Le Monde du Sud// Elsie news

Haïti, les Caraïbes, l'Amérique Latine et le reste du monde. Histoire, politique, agriculture, arts et lettres.


Bon Plan littérature, hommage de Stanley Péan à Jacques Stephen Alexis

Publié par siel sur 14 Septembre 2011, 09:40am

Catégories : #CULTURE

En fouinant sur le net, j'ai découvert ce texte de Stanley Péan

 qui a également un bloglink

 

qui témoigne de son admiration pour Jacques Stephen Alexis

dont, je vous le rappelle, cette année marque le 50ème

anniversaire de son assassinat par les Duvalier et leur clique

 

J'éprouve, quand je lis Alexis

-de la joie, pour le soleil et  la chaleur de ses  mots même quand ils sont gris :

 "...Port-au-Prince, baignait dans un jus ultra-marin, une vraie soupe de calalou-djondjon."

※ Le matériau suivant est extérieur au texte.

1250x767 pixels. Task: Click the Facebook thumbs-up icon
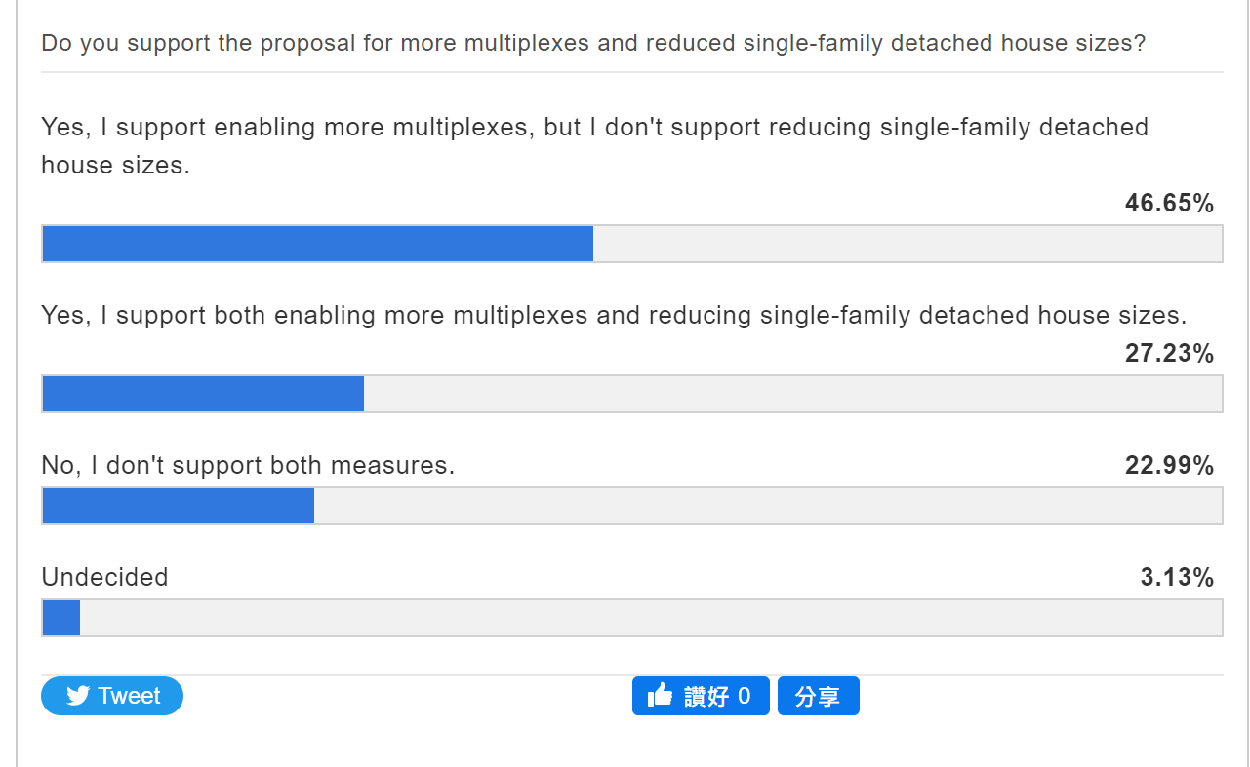[660, 696]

-de la fierté, l'élégance de cet enfant d'Haïti

qui nous parle avec délicatesse et générosité des miséreux du pays,

"


-de la tendresse pour la fragilité  et la solitude de l'homme

sensibles  derrière le pari  de vouloir  à  tout prix  faire coïncider

ses idées et  ses actes.

 

-de la tristesse et de l'amertume face au gachis de cette  jeune vie enlevée par des voyous incultes.


-de la colère à la pensée que les assassins de cette belle âme humaine

ont réinvesti, depuis 2004, tous les rouages de l'Etat.

 

Quelque part, le destin d'Alexis me fait penser à celui du Roi Christophe.

Venu trop jeune dans un monde trop vieux.

Moi aussi tout comme Stanley Péan, je me sens toujours en deuil de Jacques Stephen Alexis.

 

 

Hommage de Stanley Péan

Le Vieux Vent Caraïbe porte l’écho de bien des rumeurs au sujet de Jacques-Stéphen Alexis. On sait que cette étoile filante des lettres haïtiennes, né le 22 avril 1922 dans la ville des Gonaïves, était le fils du journaliste et romancier Stéphen Alexis [1889-1962], fondateur du journal L’Artibonite et auteur du roman Le Nègre masqué (1933). Aux antipodes de ces sanmanman, dont les méfaits ternissent l’histoire de mon amère patrie, Jacques-Stéphen Alexis aurait pu se réclamer de nombreux pères et parrains. La légende l’inscrit par sa mère dans la filiation directe de Jean-Jacques Dessalines, premier chef d’État haïtien, qui proclama l’indépendance aux Gonaïves justement, le 1er janvier 1804. Et l’on sait aussi l’influence considérable qu’exerça sur lui son aîné Jacques Roumain [1907-1944], initiateur du roman haïtien moderne en quelque sorte, dont le célèbre Gouverneurs de la rosée compte parmi les chefs-d’œuvre de la littérature francophone.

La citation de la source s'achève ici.